Yola başladığımızın ilk kilometrelerinde Savaşı bisikleti elinde yürür gördüğümden beri hep bir araca binmiş yanımdan geçeceğini hayal ediyordum. Araç yanımda dururda seni de alalım derlerse gururlu gururlu “yok ben devam edeceğim” diyecektim. Vereceğim cevaptan artık emin değilim. Tekrar yola koyulalı 200mt olmadı, rampa giderek dikleşiyor, pes etmemek için 1km boyunca ne olursa olsun hiç durmayacağım diyorum kızgın kızgın. Hala tabelaya kızgınım. Tam 1km sonra durup bisikletten inerken arkada Gülsün Hanım'la İsmail Beyi görüyorum. Gülsün Hanım sırtımdan çantamı alıp arabaya koyuyor, İsmail Bey 1km sonra jandarma göreceksin, oradan içeri döneceksin, sonra hep yokuş aşağı diyor. Bu zamanlama daha iyi olabilir, o son 1 km daha coşkulu pedal basılabilir miydi?
14.00de Gölcük’e vardığımızda bizi yeni bir sürpriz bekliyor. Pansiyon sahibi kaloriferleri yakmak için bizi bekliyormuş! Pansiyon buz gibi, sıcak su yok. 15.30a kadar geride kalanları bekledikten sonra odaya çıkıyoruz. Üzerimde ki ıslak kıyafetleri çıkarıp sıcak su gelinceye kadar battaniyenin altına giriyorum. Oda arkadaşım erkek arkadaşı onu beklemeden basıp gittiği için çok öfkeli. Erkek arkadaşı ara ara odaya gelip gönlünü almaya çalışsa da nafile, “ben onun burnundan fitil fitil getirmez miyim” diyor. Getiriyor da! J Bayram sebebiyle tek lokantanın saat 18.00de kapanacağını öğrenince yataktan fırlıyorum. Ödemişte konakladığımız Helvacılar otelin cennet olduğunu düşünerek sicim gibi akan ılık suyla yıkanıyorum, ya da ıslanıyorum. Sahip olduğum her şeyi üst üste giyip aşağı iniyorum.

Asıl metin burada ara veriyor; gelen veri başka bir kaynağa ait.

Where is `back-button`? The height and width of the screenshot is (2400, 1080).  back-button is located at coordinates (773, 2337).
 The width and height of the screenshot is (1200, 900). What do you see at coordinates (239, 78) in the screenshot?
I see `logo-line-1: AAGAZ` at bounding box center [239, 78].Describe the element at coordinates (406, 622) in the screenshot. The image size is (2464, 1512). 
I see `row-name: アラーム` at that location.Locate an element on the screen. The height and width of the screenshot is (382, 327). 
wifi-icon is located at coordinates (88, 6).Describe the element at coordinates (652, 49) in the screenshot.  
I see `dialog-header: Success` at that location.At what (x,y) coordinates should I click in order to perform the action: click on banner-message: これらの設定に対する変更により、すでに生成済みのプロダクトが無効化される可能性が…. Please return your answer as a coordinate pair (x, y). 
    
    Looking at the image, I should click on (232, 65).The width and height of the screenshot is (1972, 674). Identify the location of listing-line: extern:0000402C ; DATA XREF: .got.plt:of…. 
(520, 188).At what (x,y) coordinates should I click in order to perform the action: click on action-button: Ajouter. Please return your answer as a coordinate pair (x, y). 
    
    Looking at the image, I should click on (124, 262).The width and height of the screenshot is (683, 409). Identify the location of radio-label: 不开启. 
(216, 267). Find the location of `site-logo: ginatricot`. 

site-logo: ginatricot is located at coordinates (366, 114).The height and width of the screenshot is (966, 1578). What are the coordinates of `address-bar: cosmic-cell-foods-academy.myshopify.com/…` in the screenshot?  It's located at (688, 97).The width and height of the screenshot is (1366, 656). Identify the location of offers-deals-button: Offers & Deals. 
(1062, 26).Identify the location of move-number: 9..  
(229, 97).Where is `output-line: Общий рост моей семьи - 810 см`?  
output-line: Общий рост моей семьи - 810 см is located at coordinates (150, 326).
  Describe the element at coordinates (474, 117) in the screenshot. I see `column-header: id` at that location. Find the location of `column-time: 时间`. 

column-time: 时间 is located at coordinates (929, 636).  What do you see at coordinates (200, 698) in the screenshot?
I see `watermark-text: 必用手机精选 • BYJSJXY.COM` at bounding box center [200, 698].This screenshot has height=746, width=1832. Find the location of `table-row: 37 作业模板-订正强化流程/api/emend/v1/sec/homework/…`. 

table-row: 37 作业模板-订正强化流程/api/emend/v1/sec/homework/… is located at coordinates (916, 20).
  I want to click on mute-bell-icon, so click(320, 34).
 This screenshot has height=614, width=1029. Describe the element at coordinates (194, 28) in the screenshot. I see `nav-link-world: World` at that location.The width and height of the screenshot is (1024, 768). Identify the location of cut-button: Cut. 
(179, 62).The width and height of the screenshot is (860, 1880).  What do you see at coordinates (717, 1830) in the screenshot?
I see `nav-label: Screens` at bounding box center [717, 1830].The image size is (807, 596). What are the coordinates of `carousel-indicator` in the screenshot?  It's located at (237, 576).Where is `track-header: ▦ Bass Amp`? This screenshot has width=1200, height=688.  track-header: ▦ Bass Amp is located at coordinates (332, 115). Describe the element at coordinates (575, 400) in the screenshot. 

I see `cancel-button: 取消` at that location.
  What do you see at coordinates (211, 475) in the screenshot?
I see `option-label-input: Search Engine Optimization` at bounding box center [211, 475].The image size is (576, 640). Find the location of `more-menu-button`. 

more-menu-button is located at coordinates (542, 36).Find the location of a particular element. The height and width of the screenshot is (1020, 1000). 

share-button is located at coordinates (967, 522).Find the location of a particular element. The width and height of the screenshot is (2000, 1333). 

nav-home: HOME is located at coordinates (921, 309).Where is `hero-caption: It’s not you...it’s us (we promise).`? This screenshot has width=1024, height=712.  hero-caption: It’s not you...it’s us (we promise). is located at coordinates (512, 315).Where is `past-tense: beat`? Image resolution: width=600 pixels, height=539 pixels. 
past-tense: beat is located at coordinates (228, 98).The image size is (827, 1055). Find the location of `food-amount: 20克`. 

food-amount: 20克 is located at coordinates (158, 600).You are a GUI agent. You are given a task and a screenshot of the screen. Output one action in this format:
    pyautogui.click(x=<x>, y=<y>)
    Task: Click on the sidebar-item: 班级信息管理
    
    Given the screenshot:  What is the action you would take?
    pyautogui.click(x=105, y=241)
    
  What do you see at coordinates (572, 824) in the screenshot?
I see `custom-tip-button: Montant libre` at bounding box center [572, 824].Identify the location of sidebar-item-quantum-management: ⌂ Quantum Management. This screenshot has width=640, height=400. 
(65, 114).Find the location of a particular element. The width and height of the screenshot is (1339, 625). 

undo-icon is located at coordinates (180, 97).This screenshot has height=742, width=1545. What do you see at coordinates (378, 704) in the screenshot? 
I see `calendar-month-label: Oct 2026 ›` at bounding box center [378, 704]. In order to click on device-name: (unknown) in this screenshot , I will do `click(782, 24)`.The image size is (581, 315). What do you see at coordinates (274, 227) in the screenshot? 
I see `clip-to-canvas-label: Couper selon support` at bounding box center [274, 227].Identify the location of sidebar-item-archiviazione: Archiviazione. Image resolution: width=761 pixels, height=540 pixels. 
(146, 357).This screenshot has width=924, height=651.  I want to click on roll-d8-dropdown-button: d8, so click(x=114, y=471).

"Pilav bitti sadece fasulye var" diyor restoran sahibi. 30km kesintisiz rampa çıkmışım, 9da ki kahvaltıdan bu yana 3-5 şeker dışında bana enerji verecek hiç bir şey yememişim, fasulye beni doyurur mu? Bak sen tencerenin dibine, sıyır iyice, dibi tutmuşsa da olur, ne varsa getir diyorum. Getiriyor ama buz gibi. Ne ısıt demeye ne de beklemeye mecalim var.
Akşam bize kestirme bir yol öneriyorlar. 13km kısaltacağız yolu. En son yolu kısaltma çabamız Dikili’ye planladığımızdan yarım saat geç varmamıza sebep olmuş üstüne ben çakıllı kumda kayıp dirseğimi parçalamıştım. Yine de Bozdağ’a çıkmamıza gerek kalmadan aradan bir yerlerden Turgutlu yoluna çıkıyoruz. Kahvede oturmuş gelenleri beklerken Savaşı Gülsün Hanım’ın arabasında görüyoruz. Aniden önüne köpek çıkınca her ne yaptıysa arka aktarıcı kırılmış.
Yolun geri kalanında mart ayında katılacağım maratonu düşünüyorum. 13 Kasımda atadan anaya saygı koşusuna katılacak, 14 Kasımda maraton antrenmanına başlayacaktım. Ayak bileğimin ayva kadar şişmesi ile maraton hayalim ikinci kez suya mı düşüyor?